Para o caso da canonização, estamos na etapa diocesana da investigação. Fazemos, eu pessoalmente também o faço, uma coleta de testemunhos com perguntas sobretudo da nossa realidade religiosa. A coleta de provas conflui para uma etapa diocesana, que, por sua vez, leva a uma segunda etapa, em Roma. Ou seja, o processo já foi iniciado. O Vaticano nos deu a autorização para instruir esta etapa.

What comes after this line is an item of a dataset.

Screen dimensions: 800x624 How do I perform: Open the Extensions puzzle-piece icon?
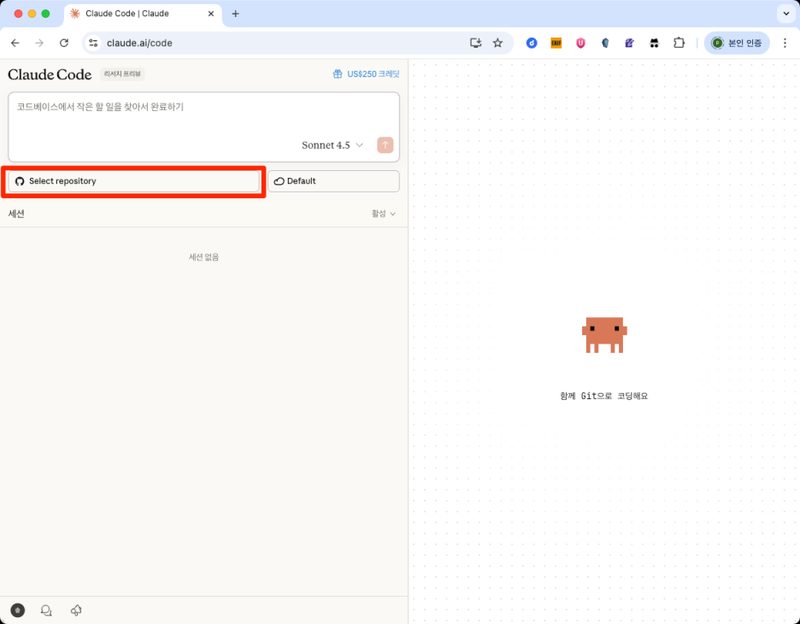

Colombo trabalha para concluir esta etapa até o final do ano. Foi ele que recebeu do atual Papa Francisco as duas cartas que Angelelli conseguiu mandar para Roma, como atestado enquanto o perseguiam. As cartas chegaram a tempo para serem incluídas como prova no julgamento. Em uma delas falava da sua investigação sobre o assassinato dos padres de Chamical. Na outra, destacava suas ameaças e o encontro com Luciano Benjamín Menéndez. “O Papa me disse: ‘faça o que tiver que fazer’, quando me deu as cartas que apresentamos no julgamento”, disse Colombo, que sentou na primeira fila no dia do julgamento.

Ele chegou a La Rioja para substituir o bispo Roberto Rodríguez, que foi quem, a pedido de Bergoglio, segundo disse, se apresentou como querelante na causa. Durante os últimos meses entrevistou, como quem trabalha em um livro, muitos dos que o conheceram. Soube de uma família com uma filha desaparecida que Angelelli visitava com frequência quando a sociedade a isolava. Ou cenas comoventes, disse, como o dia em que estava de carro e, ao ver um grupo de irmãs debaixo de uma árvore, voltou com um quilo de sorvete. Ou como vivia o Natal ao lado dos pobres, e como não lhe perdoaram o fato de que os organizasse a sindicalização das trabalhadoras domésticas, das cooperativas agrárias comprometidas com uma mudança social e econômica.

Quando isto termina?

A ideia é que esteja em Roma o quanto antes.